We can see how the beam_hypotheses keep the n_beams best finished beams, while the n_beams best running beams are kept in the next_scores, next_tokens and next_indices tensors, which are sent back and forth between the beam_search method and the process method, as the main loop from the beam_search progresses through the running beams.

The interesting (and obscure) bits

Why do we need to select the 2*n_beams best beams? It is something strange at first look. From a theoretical point of view, each new generation step will always make the sequence probabilities smaller, so the first n_beams that reach <EOS> will always be higher probability than any possible continuation. However, there is two empirical reasons to keep more beams alive.

First, in closed-vocabulary models, we might encounter that <UNK> is the best token at some point. Most beam search implementations will fall back to the next best token in this case, hence needing n_beams+1 tokens. Second, beam search is commonly used with length normalization, which allows longer sequences to have a higher probability as they grow longer. This means that we need to store separately the best finished beams and the best running beams, and only make the comparison between them when they are finished (thanks Clara for helping me figure this out!).

This is why HF's beam_search saves 2*n_beams beams. We might encounter situations where all the alive n_beams sequences reach <EOS>, leaving no live sequences to continue. With 2*n_beams, we are guaranteed to have at least one non-EOS token for each beam hypothesis.

On top of this, without length normalization, we can stop generation when n_beams sequences reach <EOS>. This is achieved in HF by setting early_stopping=True. When early_stopping is set to False or "never", HF will use two different non-satisfactory heuristics to stop generation whenever the best running beam is thought to be worse than the worst finished beam. Surprisingly, no setting of early_stopping will effectively stop early stopping and let the generation continue until all beams are finished or the maximum length is reached. To be fair, this would probably cause OOM problems.

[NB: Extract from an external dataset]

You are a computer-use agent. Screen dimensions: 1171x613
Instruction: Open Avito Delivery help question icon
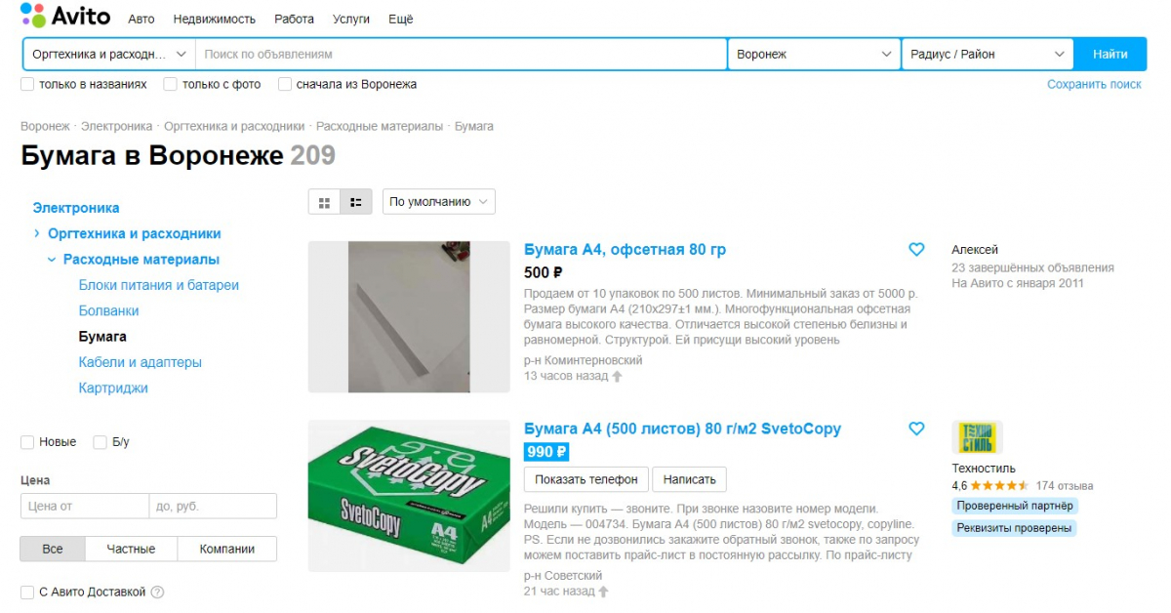tap(157, 593)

Interestingly, the beam search in HuggingFace was adapted from facebookresearch/XLM. You can check out the original 2019 commit here. Early days when Thomas Wolf was coding and HuggingFace was still a chatbot for teenagers!

The different scores and how to interpret them

During beam search, we keep track of the following scores:

  • beam_scores: The running scores of the beams. This is the sum of the log probabilities of the tokens generated so far for each beam. It is a tensor of dimension (batch_size * n_beams). They model logits may have been modified by the logit processors or by the length penalty. Optionally, also:
  • scores: The word-per-word scores of the beams, this is, the log probabilities for every token in the vocabulary at each generation step. It is a tuple of size seq_len of tensors of dimension (batch_size * n_beams, vocab_size). Beam indices are needed to recover the scores for each selected token.
  • beam_indices: The indices of the beams that generated the scores at each time step. I believe here beam_indices are referred to the indices of the n_beams * vocab_size scores of the previous timestep torch.topk call. However, I am not sure, and the indices may maintain coherence across timesteps. TODO: investigate this.